Table 2 Single base pair substitutions in loci Cx32, MPZ and LITAF

No point mutation found among PMP22, EGR2 and LITAF genes

Mutation screening with SSCP among genes PMP22, EGR2 and LITAF was performed in the remaining nine patients who have no mutation detected in either CMT1A duplication or point mutation in genes Cx32 or MPZ. Although we did not find any mutation in PMP22 and EGR2 genes, one variation c.274A>G (Ile92Val) was detected in gene LITAF (data not shown) among four patients who were heterozygous. This variation was reported as a polymorphism previously.16

DISCUSSION

Molecular genetic studies of CMT have been widely performed in different ethnic background populations, but relatively limited in the Chinese. In the present study, we investigated 32 CMT1 Han-Chinese patients.

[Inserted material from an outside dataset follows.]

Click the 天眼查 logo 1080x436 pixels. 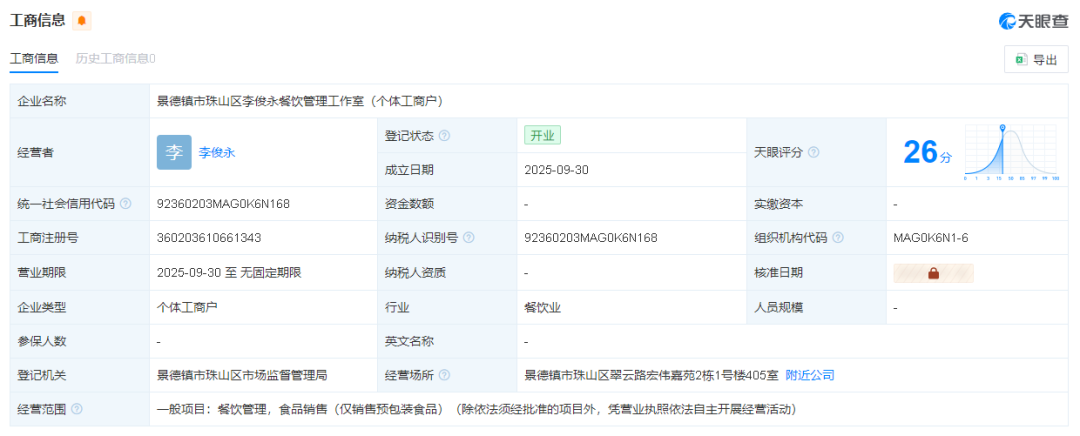(x=1034, y=21)
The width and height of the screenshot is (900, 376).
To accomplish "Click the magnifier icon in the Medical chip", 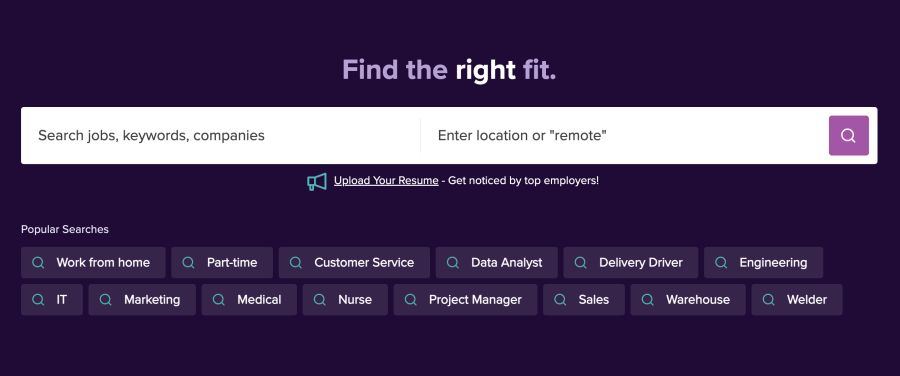I will [219, 300].
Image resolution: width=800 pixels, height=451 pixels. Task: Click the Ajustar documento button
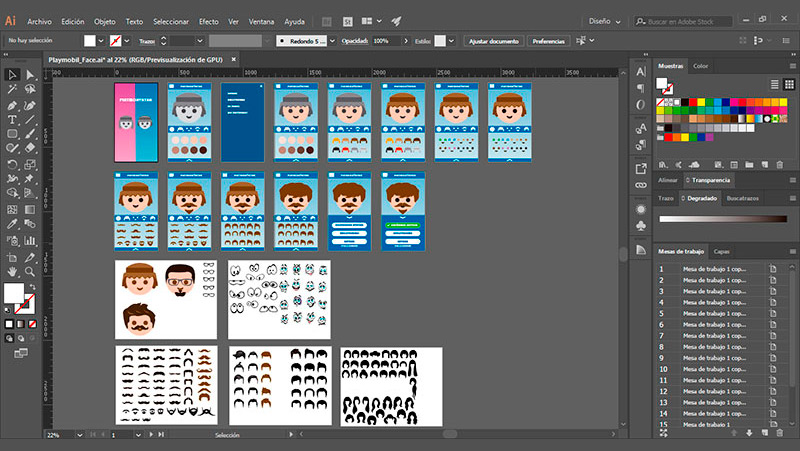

CMT type 1 (CMT1) accounts for about 70% of CMT and the majority mutation for it is associated with the CMT1A duplication. We detected the CMT1A duplication and found the duplication frequency in Chinese patients was 62.5% (Table 1). This is similar to those (53.6–70.7%) reported in global ethnic CMT1 groups,15,18–23 but is higher than 31.2% in Japanese CMT1 patients.17

Twelve patients without CMT1A duplication were further screened for mutations in genes PMP22, MPZ, Cx32, EGR2 and LITAF. Two mutations (Glu208Lys and Arg215Trp) in Cx32 and one mutation (c.449-1G>T) in MPZ were identified. These three mutations have been reported previously,14,15 but were not reported in the Chinese as yet. Our finding of these three mutations in the Chinese CMT1 patients indicates that there is no ethnic difference regarding the distribution of the mutation.

The mutation frequency in Cx32 (6.3%) and MPZ (3.1%) evaluated in this study was analogous to those (Cx32, 5.7–l7.4%; MPZ, 2.4–4.6%) presented in several European and Asian groups (Table 1),15,18–23 but was lower than that of the Japanese (Cx32, 10.9%; MPZ, 9.4%).17

In our current study, no mutation was detected in coding regions of the PMP22, EGR2 and LITAF genes. Only one variation (Ile92Val) in the LITAF gene, which was not considered as a causative mutation but a polymorphism,16 was detected in 4 of 12 patients in our study. The frequency of this variation is the same as that previously reported.16 Population data showed that the mutation frequencies of the PMP22 (1.2–4.7%) and EGR2 (0.7–3.6%) genes were low15–19,22 when analyzing the mutations in LITAF among 192 American CMT patients. Their results indicated that the mutation in LITAF is not a common cause of CMT.

In addition to the duplication of CMT1A and the mutations in genes PMP22, MPZ, Cx32, EGR2 and LITAF, many other mutations and chromosome loci, such as NEFL, GDAP1, MTMR2, PRX, LMNA related to CMT, have been reported (reviewed by Zhang and Zhong).1 The CMT cases, in which we did not find the underlying genetic defect in our current study, may be caused by the genes mentioned here, although we did screen the LMNA locus,24 for which further investigation should be performed. Nevertheless, finding the CMT1A duplication, along with the mutation at genes MPZ and Cx32, accounts for the majority of Han-Chinese CMT1 patients, as seen in the global ethnic population. This made it possible to offer clinical molecular testing for the Chinese CMT1 patients.